Personal life
- Born: Josefina D. Constantino 28 March 1920
- Died: 19 July 2024 (aged 104)
- Other names: Sister Teresa Joseph Patrick of Jesus and Mary

Religious life
- Religion: Catholic Church
- Order: Carmelites

= Josefina Constantino =

Filipino essayist, literary critic and poet (1920–2024)

Josefina D. Constantino (28 March 1920 – 19 July 2024) was a Filipino essayist, literary critic and poet. A prominent faculty member of the University of the Philippines, she later took vows as a member of Carmelite order in 1979. Latterly a cloistered nun, she was known as Sister Teresa Joseph Patrick of Jesus and Mary.

==Biography==
===Early life and education===
Constantino was born on 28 March 1920. She earned her undergraduate degree at the University of the Philippines, and her Masters in English and comparative literature at Columbia University. She likewise enrolled in special studies at the University of Michigan and University of Edinburgh. She joined the faculty of the College of Arts and Letters of the University of the Philippines, where she taught humanities and contemporary literature for several years. She also held a faculty fellowship at the Massachusetts Institute of Technology.

===Work===
Constantino became known for her published critical literary reviews of such authors as Nick Joaquin. She was likewise a popular professor at the University of the Philippines lauded for her patience and erudition.
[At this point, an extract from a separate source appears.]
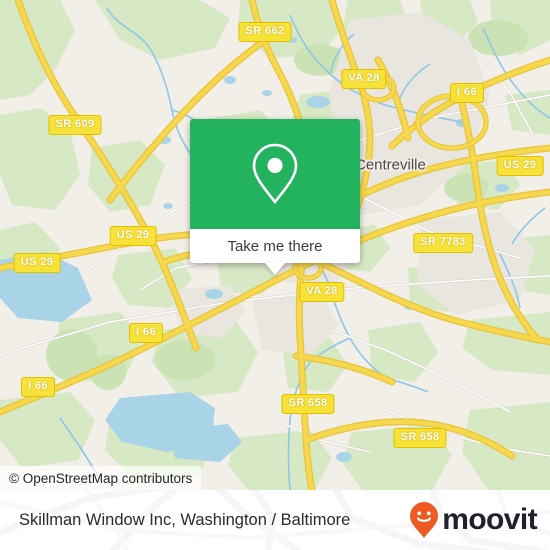 The height and width of the screenshot is (550, 550). I want to click on moovit-wordmark: moovit, so click(490, 520). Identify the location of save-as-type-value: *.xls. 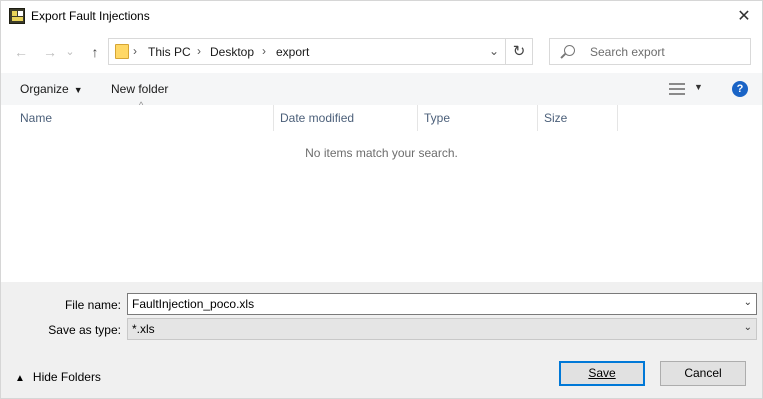
(144, 329).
In the 1970s, she joined the Development Bank of the Philippines as a special assistant. She resigned her government position and from the University of the Philippines faculty upon joining the Discalced Carmelites.

===Later life and death===
Constantino lived at the Discalced Carmelite convent in New Manila, Quezon City. She turned 100 in March 2020, and died on 19 July 2024, at the age of 104.

== Controversies ==

=== Trial of Ricardo Pascual ===
In 1961, having resigned her faculty position a year prior, Constantino served as a "feature witness" in the trial of former colleague University of the Philippines philosophy professor Ricardo Pascual. Pascual, then Dean of the Graduate School of Arts and Sciences, was brought before the House Committee on Anti-Filipino Activities (CAFA) under charges of communist affiliation.

Following public backlash against the anomalous line of questioning taken by prosecutors, and an overall lack of evidence suggesting communist affiliation, the probe was ultimately terminated and Pascual exonerated.